Non c’è dignità del lavoro senza tutela della salute – Il dovere delle istituzioni
Dalla Valle di Susa una lezione di civiltà. I telegiornali ci mostrano in questi giorni le immagini di una popolazione unita, compatta e vitale, impegnata nella salvaguardia della propria Valle. Nonostante le rassicurazioni sotto il profilo ambientale, il movimento dei No Tav ha visto il dispiegarsi di varie proteste contro la costruzione della ferrovia ad alta velocità. La rivendicazione è chiara: si difende non solo un territorio, ma la salute e i valori di coloro che abitano la Valle.
Ad animare il movimento ambientalista di Taranto, quello delle persone e non dei partiti, sono tutto sommato le stesse ragioni di fondo anche se qui più che di timori, si parla di evidenze scientifiche. A scorrere le 282 pagine della perizia depositata lo scorso primo marzo dal gip Patrizia Todisco nel processo che vede sul banco degli imputati lo stabilimento Ilva, si può leggere un elenco di patologie devastanti per la salute dei tarantini che sarebbero state provocate dall’inquinamento perpetrato in questi anni.
Per quanto terribile, la relazione mette in luce una realtà già tristemente nota a chi da sempre è costretto a vivere sulla propria pelle il dramma di una industrializzazione mai regolamentata.Seguo il processo Ilva da Milano. Ed è interessante confrontare le opinioni sia di chi, come me, ha il sangue rosso-blu che scorre nelle vene, sia di chi ha visto distrattamente il siderurgico più grande d’Europa in una foto sbiadita del giornale. Le riflessioni spesso convergono su un punto: “dal momento che il mostro c’è tanto vale tenerlo; d’altronde il danno ambientale oramai ha raggiunto livelli ragguardevoli quindi vale la pena preservare ciò che di buono c’è: i posti di lavoro. E se ci scappa il morto (uno si fa per dire) – la voce diventa sibillina – in fondo è il prezzo da pagare per un benessere economico che l’Ilva assicura alla città, alimentando il 70 per cento del Pil”.
L’indignazione d’impeto, per un’antica contrapposizione lavoro-salute che risulta ai miei occhi inaccettabile, trova lo spazio, nel silenzio, per una riflessione. In un periodo storico di crisi economica, in cui la disoccupazione giovanile ha sforato tutti i tetti e quella di ritorno, che fa capolino nell’età in cui una persona dovrebbe iniziare ad intravedere la pensione, i valori cambiano.
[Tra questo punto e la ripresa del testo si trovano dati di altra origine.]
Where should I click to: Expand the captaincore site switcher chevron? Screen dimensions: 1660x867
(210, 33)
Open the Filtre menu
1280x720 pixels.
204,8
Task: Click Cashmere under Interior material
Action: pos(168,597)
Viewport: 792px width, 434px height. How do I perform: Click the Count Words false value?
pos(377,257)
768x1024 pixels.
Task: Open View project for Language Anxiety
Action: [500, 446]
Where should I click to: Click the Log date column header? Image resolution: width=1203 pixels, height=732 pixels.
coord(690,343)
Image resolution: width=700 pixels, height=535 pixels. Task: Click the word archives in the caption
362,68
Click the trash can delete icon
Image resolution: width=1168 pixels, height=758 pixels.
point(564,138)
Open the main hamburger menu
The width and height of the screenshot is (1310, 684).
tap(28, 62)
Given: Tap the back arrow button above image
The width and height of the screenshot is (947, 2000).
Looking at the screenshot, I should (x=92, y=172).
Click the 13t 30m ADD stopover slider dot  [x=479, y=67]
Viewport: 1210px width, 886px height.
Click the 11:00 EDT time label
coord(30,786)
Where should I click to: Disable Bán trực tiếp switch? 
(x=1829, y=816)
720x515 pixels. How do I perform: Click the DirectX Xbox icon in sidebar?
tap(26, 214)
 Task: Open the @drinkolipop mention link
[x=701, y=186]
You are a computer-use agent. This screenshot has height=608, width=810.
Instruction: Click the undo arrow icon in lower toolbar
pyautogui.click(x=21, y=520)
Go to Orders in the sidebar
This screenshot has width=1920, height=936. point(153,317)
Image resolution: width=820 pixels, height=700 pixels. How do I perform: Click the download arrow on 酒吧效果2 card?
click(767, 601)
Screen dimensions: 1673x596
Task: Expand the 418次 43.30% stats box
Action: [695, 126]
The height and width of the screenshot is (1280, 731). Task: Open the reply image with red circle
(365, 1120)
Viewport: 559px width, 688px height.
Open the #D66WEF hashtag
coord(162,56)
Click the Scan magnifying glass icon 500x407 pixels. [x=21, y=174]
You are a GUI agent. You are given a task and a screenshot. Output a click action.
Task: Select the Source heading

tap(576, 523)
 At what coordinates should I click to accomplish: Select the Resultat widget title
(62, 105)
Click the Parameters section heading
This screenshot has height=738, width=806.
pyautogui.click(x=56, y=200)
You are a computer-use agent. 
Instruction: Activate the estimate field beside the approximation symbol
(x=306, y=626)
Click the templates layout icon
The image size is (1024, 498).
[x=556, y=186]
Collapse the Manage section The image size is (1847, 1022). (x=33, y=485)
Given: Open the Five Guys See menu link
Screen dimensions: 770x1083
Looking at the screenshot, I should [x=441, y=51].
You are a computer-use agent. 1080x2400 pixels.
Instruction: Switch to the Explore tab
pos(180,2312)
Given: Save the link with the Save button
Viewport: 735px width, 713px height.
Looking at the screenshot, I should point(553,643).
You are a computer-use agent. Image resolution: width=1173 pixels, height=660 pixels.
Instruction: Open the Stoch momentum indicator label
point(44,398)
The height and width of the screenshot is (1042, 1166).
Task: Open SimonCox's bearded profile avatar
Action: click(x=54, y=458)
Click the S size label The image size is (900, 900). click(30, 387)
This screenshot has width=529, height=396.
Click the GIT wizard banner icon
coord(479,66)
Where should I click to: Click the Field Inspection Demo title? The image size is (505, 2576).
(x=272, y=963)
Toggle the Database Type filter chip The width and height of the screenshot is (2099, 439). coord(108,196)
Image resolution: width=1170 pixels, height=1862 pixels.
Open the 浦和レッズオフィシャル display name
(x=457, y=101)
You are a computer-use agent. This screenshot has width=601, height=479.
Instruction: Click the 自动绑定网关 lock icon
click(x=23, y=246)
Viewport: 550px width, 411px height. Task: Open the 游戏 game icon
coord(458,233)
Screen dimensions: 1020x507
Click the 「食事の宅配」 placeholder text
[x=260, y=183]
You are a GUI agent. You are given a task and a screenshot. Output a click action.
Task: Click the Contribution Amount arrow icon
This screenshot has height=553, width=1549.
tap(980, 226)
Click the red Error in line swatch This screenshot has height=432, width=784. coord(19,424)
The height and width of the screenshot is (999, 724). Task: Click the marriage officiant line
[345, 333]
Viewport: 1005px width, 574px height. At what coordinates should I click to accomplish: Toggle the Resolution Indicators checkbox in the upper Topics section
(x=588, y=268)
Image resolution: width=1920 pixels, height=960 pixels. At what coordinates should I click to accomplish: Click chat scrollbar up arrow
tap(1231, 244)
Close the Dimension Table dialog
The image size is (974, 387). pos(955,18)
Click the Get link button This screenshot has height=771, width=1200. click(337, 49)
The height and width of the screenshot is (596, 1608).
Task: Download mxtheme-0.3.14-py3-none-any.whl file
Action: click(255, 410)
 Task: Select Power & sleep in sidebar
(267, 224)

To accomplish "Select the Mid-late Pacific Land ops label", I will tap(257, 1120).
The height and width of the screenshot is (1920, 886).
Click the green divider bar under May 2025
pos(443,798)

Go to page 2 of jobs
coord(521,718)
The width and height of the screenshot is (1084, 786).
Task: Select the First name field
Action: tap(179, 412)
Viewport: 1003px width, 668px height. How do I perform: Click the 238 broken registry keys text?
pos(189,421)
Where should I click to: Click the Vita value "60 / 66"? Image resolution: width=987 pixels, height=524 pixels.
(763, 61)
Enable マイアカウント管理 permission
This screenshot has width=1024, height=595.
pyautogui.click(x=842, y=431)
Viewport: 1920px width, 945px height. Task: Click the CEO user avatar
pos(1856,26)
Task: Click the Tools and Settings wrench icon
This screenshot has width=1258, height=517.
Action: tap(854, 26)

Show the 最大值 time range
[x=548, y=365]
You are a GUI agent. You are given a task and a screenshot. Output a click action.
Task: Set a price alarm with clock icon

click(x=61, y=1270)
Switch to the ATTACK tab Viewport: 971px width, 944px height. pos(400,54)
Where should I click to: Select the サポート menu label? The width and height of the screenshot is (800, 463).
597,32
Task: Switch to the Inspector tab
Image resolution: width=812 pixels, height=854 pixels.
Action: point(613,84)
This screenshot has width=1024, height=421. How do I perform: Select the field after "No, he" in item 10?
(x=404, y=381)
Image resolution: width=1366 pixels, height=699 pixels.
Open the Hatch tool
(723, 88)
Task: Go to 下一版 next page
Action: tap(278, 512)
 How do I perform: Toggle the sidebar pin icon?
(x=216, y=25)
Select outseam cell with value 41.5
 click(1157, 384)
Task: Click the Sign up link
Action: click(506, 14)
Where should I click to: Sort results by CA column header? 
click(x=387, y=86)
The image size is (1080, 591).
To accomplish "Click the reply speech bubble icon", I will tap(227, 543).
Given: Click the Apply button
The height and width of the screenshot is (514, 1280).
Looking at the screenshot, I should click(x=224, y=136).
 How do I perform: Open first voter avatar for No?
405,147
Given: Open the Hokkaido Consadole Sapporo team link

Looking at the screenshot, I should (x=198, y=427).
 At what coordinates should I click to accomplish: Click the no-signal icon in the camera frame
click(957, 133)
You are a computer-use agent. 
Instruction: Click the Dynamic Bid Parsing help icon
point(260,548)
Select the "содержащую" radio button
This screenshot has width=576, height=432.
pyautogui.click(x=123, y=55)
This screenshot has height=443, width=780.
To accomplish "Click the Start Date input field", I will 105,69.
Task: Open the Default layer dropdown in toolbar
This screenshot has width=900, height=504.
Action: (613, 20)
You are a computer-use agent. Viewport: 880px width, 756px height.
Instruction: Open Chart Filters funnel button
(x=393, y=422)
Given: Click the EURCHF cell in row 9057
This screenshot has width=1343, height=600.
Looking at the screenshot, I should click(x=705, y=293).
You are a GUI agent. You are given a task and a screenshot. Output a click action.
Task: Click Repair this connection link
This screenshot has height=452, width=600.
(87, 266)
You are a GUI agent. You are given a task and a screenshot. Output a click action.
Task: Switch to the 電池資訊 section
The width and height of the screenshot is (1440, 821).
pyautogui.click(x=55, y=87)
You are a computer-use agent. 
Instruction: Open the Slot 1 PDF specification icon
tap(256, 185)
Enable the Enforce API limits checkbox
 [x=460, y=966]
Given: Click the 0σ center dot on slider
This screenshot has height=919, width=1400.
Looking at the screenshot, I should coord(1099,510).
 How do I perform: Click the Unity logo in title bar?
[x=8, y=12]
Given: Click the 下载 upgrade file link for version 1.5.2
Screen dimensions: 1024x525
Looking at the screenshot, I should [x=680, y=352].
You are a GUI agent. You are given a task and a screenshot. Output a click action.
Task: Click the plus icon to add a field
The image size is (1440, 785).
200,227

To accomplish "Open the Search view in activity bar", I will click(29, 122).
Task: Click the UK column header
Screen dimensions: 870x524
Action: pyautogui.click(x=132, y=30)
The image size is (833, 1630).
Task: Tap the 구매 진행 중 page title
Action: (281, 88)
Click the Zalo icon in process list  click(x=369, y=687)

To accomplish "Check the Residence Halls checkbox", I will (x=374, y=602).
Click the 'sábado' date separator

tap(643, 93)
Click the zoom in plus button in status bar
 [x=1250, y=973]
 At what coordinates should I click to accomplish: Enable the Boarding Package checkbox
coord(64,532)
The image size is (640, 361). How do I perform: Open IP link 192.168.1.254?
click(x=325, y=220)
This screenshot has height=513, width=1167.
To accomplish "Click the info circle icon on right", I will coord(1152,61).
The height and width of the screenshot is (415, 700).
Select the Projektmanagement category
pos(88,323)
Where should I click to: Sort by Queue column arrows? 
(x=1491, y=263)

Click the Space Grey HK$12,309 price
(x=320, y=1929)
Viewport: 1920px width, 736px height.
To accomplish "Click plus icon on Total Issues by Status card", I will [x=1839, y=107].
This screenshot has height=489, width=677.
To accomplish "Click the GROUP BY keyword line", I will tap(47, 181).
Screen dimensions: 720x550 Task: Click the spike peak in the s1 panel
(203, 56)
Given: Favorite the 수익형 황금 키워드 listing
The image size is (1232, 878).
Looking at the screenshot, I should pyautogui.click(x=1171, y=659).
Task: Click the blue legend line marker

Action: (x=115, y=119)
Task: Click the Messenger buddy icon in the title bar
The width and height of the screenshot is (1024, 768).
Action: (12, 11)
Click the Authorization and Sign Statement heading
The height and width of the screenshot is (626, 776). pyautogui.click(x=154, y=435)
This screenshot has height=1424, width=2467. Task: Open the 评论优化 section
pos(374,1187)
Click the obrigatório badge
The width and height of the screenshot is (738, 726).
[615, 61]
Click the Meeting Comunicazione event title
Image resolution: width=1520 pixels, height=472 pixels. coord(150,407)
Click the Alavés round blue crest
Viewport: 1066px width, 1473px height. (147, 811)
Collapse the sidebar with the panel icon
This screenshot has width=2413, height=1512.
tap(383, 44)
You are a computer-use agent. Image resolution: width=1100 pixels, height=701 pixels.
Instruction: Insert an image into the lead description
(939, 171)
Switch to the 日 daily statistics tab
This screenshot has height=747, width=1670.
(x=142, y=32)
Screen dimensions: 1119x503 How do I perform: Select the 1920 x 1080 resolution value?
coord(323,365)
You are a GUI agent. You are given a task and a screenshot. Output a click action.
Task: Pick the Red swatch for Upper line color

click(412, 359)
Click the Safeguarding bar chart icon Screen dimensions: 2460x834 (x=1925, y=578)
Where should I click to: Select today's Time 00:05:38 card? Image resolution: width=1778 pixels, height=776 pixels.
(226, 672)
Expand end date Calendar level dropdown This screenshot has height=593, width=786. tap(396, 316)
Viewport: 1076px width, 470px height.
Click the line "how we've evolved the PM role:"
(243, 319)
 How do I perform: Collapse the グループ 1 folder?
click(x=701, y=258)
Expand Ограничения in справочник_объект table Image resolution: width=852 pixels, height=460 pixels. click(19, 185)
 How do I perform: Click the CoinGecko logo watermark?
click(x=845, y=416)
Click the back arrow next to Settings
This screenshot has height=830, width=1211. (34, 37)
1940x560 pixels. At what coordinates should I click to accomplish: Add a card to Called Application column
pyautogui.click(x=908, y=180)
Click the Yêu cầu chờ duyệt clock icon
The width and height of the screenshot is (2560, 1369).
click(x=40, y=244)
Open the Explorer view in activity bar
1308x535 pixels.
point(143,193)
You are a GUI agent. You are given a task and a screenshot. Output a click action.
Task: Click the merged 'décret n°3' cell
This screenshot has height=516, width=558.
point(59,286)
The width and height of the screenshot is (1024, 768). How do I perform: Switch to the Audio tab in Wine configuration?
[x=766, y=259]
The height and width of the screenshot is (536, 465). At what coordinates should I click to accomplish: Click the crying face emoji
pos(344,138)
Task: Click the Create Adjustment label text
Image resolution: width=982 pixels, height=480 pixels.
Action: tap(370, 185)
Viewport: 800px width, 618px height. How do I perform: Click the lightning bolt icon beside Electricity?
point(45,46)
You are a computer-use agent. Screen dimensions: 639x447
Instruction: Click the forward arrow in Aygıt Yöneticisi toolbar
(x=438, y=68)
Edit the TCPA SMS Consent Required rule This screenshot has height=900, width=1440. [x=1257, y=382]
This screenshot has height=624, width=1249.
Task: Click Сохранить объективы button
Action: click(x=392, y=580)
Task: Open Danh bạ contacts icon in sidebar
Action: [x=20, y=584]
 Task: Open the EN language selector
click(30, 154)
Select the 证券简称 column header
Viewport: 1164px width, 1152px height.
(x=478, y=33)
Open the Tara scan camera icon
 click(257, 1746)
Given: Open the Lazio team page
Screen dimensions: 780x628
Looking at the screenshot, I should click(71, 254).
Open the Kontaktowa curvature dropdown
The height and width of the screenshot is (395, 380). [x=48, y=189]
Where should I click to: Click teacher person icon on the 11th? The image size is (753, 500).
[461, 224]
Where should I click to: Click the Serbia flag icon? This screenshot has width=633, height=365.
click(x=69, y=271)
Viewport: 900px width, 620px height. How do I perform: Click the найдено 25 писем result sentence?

E forse ha più dignità, agli occhi ormai deformati di una società in crisi, un operaio che si ammala di una patologia legata al lavoro svolto (solo per un cavillo legislativo non definita “morte bianca”), ma capace di garantire la sopravvivenza della propria famiglia ad un altro che, non riuscendo a reinserirsi nel mercato, ne rimane tagliato fuori. Raggiungendo così la morte civile e morale.
Non si può scivolare nel terreno viscido della disperazione. E specularci sopra. Ristabilire l’ordine della realtà è compito delle istituzioni che non devono e possono farsi influenzare dallo status quo. Una città, un Paese si rialza solo se costruisce il futuro su regole certe. E’ la nuova generazione, quella che ha conosciuto solo la crisi del benessere, a chiederlo con forza, impartendo quella lezione di civiltà che i loro genitori non hanno saputo trasmettere.